Problem requirements:
Transcribe the portion of the robotic gripper article below that lies between "With Rodriguez's new" and "more complex manoeuvres.", inclusive.

For example, if a robotic gripper aims to pick up a pencil at its midpoint, but instead grabs hold of the eraser end, it could use the environment to adjust its grasp.
Instead of releasing the pencil and trying again, the new model enables a robot to loosen its grip slightly, and push the pencil against a nearby wall just enough to slide the robot's gripper closer to the pencil's midpoint.
The model developed by a team led by Alberto Rodriguez, an assistant professor of mechanical engineering at Massachusetts Institute of Technology (MIT), and graduate student Nikhil Chavan-Dafle, predicts the force with which a robotic gripper needs to push against various fixtures in the environment in order to adjust its grasp on an object.
Partnering robots with the environment to improve dexterity is an approach Rodriguez calls "extrinsic dexterity" as opposed to the intrinsic dexterity of, say, the human hand.
To adjust one's grip on a pencil in a similar fashion, a person, using one hand, could simply spider-crawl his fingers towards the centre of the pencil.
But programming such intrinsic dexterity in a robotic hand is extremely tricky, significantly raising a robot's cost.
With Rodriguez's new approach, existing robots in manufacturing, medicine, disaster response, and other gripper-based applications may interact with the environment, in a cost-effective manner, to perform more complex manoeuvres.
"Chasing the human hand is still a very valid direction in robotics. But if you cannot afford having a $100,000 (roughly Rs. 63,72,640) hand that is very complex to use, this method brings some dexterity to very simple grippers," said Rodriguez.
The new approach will be detailed in September at the international conference on Intelligent Robotics and Systems.

Data for analysis:

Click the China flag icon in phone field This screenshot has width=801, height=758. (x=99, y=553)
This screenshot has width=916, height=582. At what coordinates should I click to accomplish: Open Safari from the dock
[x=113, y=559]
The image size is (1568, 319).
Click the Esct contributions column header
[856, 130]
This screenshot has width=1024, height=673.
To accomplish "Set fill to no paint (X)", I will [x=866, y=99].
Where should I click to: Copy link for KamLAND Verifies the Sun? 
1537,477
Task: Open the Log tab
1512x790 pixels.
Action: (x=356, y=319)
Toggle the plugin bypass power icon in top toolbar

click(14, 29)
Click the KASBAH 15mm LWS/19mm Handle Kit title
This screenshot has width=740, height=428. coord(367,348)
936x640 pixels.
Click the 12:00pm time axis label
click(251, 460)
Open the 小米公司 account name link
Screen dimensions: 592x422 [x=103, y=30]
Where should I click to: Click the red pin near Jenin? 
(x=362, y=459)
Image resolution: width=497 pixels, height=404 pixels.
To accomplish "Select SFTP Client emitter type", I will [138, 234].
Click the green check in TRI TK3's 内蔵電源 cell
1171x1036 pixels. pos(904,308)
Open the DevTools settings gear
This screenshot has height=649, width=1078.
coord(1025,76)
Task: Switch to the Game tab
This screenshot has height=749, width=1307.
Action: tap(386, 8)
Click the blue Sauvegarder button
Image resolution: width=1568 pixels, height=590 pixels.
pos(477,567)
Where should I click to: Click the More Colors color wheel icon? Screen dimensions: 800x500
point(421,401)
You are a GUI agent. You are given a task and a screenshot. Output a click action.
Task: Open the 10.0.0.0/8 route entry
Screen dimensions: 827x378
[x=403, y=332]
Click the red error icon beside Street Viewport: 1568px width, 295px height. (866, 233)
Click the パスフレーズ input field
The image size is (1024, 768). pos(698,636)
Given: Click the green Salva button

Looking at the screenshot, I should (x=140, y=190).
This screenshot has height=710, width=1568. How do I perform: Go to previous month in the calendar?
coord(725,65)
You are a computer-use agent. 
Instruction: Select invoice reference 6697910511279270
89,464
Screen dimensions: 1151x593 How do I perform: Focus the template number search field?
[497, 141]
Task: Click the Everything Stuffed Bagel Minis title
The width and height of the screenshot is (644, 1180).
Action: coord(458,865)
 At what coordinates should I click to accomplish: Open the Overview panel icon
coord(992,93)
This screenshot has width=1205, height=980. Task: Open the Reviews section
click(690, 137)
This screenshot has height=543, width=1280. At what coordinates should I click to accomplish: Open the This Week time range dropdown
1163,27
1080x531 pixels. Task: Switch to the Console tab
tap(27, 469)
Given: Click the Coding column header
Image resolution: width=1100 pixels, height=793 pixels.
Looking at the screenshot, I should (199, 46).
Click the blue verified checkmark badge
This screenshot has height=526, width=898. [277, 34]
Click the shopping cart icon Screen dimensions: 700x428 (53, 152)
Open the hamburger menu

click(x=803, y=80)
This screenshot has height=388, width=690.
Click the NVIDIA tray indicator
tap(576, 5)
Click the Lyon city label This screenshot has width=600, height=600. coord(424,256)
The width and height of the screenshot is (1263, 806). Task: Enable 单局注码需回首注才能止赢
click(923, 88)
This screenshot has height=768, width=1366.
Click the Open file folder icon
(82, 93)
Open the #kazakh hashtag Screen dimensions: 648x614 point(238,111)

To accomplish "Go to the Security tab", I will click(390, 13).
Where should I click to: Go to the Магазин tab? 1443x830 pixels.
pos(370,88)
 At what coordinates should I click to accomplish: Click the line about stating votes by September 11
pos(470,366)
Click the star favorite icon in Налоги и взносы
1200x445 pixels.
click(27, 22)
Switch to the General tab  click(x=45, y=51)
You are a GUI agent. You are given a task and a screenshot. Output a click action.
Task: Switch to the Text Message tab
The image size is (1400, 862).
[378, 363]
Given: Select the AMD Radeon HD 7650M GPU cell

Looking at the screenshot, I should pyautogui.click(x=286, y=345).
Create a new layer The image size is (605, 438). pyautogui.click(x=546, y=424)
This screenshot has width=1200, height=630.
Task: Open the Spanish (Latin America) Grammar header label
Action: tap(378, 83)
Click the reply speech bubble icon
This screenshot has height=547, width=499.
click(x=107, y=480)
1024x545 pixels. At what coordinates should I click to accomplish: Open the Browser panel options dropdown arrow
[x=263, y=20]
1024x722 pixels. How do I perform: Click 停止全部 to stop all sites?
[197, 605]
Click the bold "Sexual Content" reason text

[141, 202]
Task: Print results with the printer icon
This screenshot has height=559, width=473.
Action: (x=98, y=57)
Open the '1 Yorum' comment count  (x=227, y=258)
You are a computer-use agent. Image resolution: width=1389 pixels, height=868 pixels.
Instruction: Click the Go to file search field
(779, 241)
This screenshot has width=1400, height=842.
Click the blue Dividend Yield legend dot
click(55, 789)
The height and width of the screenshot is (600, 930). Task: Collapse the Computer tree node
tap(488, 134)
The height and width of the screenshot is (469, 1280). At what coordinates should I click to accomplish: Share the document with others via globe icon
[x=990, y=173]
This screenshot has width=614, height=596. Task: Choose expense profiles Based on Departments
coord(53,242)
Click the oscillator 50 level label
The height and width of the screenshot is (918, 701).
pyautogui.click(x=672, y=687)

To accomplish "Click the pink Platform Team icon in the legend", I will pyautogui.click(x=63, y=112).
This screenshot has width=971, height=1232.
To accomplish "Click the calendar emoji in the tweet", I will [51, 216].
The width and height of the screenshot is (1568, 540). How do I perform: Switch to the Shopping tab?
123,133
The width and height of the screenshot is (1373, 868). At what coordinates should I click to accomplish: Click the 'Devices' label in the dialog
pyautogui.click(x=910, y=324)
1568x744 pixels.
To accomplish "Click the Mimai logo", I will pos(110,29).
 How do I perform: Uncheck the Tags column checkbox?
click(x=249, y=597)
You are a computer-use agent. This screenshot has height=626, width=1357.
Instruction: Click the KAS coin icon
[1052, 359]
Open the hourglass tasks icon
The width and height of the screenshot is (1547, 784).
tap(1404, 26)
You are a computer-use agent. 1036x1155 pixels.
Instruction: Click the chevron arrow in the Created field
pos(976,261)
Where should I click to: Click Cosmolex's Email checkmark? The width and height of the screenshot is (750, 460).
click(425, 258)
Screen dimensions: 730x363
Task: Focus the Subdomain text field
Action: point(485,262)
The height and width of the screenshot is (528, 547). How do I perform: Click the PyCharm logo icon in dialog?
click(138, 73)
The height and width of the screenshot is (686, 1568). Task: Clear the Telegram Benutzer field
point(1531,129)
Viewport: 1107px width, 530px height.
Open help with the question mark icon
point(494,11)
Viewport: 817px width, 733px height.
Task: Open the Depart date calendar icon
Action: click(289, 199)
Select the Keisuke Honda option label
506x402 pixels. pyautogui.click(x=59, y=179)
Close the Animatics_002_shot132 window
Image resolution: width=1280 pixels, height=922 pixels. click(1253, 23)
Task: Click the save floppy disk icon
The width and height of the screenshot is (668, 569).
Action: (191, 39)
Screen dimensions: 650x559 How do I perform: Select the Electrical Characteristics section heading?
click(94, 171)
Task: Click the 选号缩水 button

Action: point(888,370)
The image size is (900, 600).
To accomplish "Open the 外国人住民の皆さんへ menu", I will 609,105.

Answer to this problem:
With Rodriguez's new approach, existing robots in manufacturing, medicine, disaster response, and other gripper-based applications may interact with the environment, in a cost-effective manner, to perform more complex manoeuvres.